The data are in agreement with a protective role for OspA against the acquired immunity of hosts repeatedly fed upon by infected ticks (8, 13). When I. scapularis larvae feed on a host infected with B. burgdorferi, borreliae from the epithelium mix with blood components as they enter the tick. In areas where Lyme disease is endemic, the majority of the reservoir host population has developed humoral immunity to borreliae infection (13, 40). The influx of antibody in the blood meal represents a deterrent to multiplication and transmission for any borreliae that do not shield constitutively produced surface antigens. Antibody shielding occurs in other bacterial pathogens in the context of serum resistance (25) but rarely seems to involve protein as the block to antigen recognition. I. scapularis anticomplement factor (65) may act to inhibit complement function in the tick midgut, but in vitro killing (Fig. 6) and in vivo midgut reduction in the density of the OspA-deficient clone (Fig. 3 and 8) may depend in part on complement activity.

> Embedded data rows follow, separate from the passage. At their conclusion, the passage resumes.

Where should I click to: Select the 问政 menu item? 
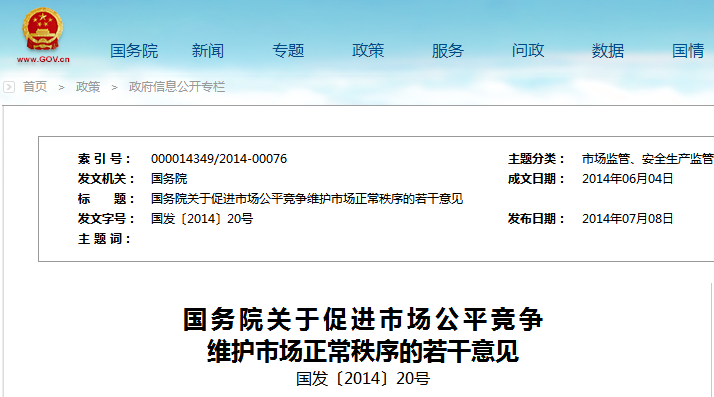[x=528, y=51]
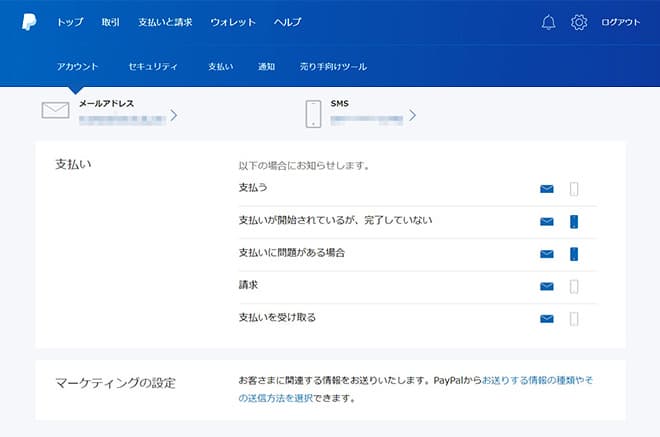Toggle SMS notification for 支払う
This screenshot has height=437, width=660.
(x=574, y=189)
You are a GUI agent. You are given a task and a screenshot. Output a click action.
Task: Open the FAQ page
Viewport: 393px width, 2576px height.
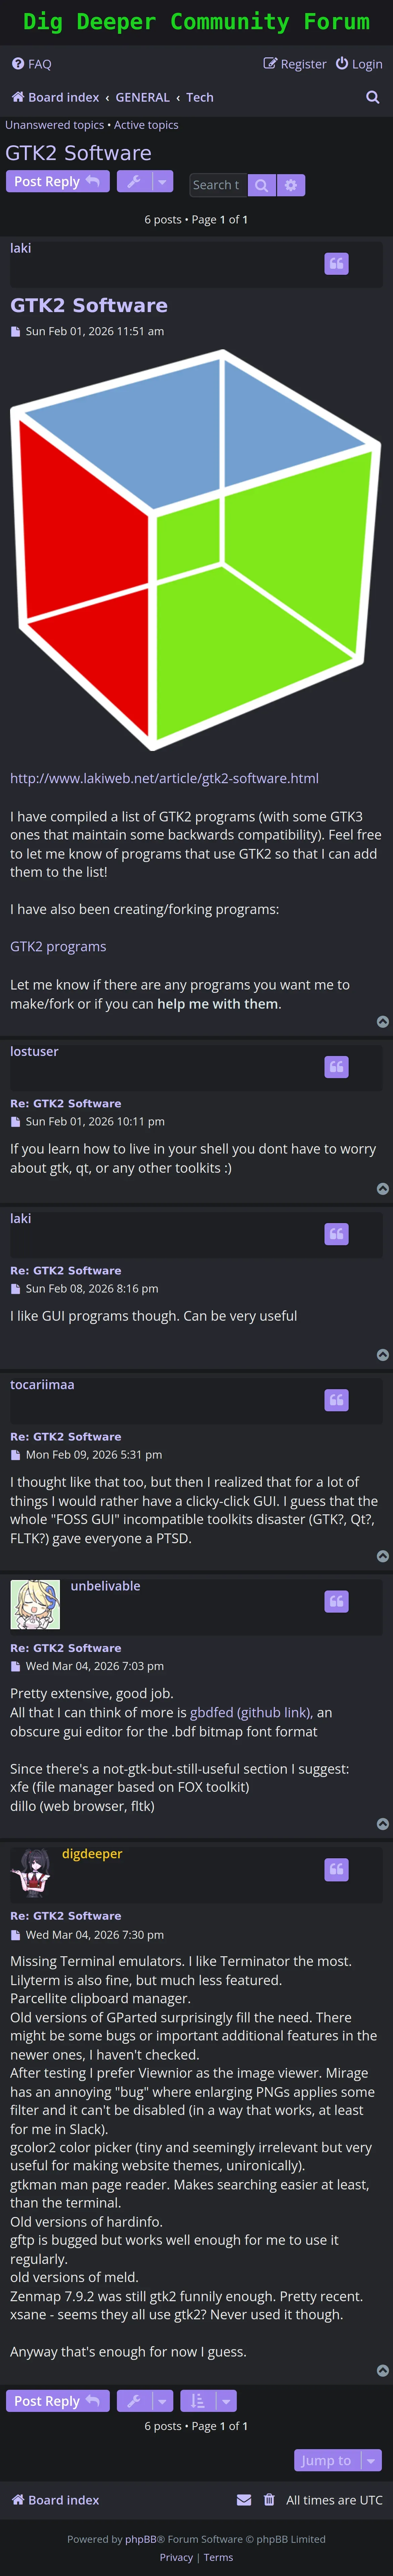(x=32, y=64)
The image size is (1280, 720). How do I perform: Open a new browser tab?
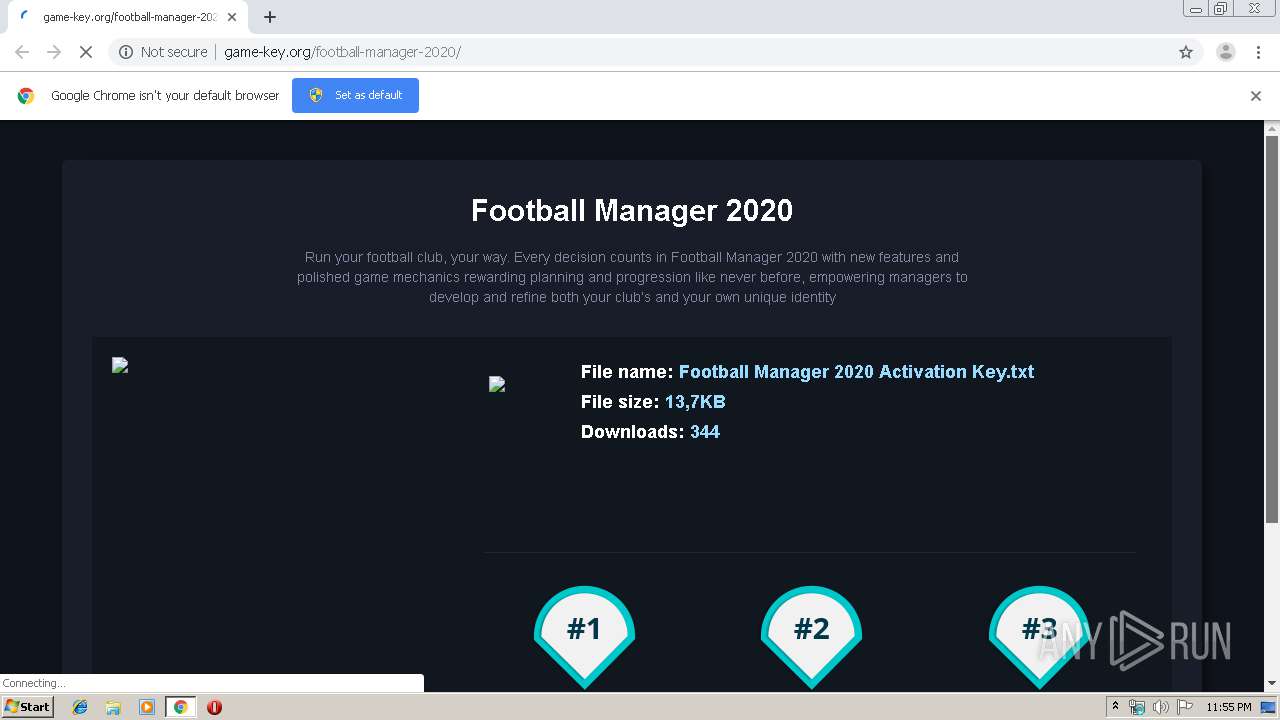pos(270,17)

Our findings for OspA-deficient borrelial survival in the vector are not consistent with previous research indicating that an OspA- and B-deficient strain 297 derivative does not colonize tick midgut (69). In that report, nymphs fed on infected mice and nymphs infected by rectal microinjection and fed on naïve mice did not show midgut survival of the ospAB mutant. The difference between the fate of OspA-deficient borreliae in that study and the present work may result from the mode of tick infection. The rectal microinjection method (51) was reported to result in significant attenuation of B. burgdorferi strain JD-1 tick infection compared to mouse-acquired infection. Delivery of borreliae to the rectal sac may not provide adequate signals for borrelial adaptation to the midgut environment. Borreliae appear to enter the midgut via the oral cavity during infection by immersion, as they are observed in the midgut directly after this exposure (29, 50). A more recent report indicates that the strain B31 ospB insertion mutant, which retains OspA production, is also defective in colonization of the tick midgut when borreliae are introduced via rectal injection (42). As in previous experiments (23, 29), we found that the truncated form of OspB in the B31-A3 WT clone did not prevent host transmission or vector acquisition. The absence of OspB in the ospA⁺B1 clone likewise did not prevent the transmission-acquisition cycle. We propose that this inconsistency between the ospB mutant phenotypes may also stem from differential survival between the rectal and oral modes of tick infection. Importantly, our measurement of midgut colonization differs from those of the studies by Yang et al. (69) and Neelakanta et al. (42); these authors evaluated borrelial density after washing dissected midguts, whereas we evaluated the entire midgut borrelial population after dispersion, as have previous studies (17, 20, 44, 47, 59).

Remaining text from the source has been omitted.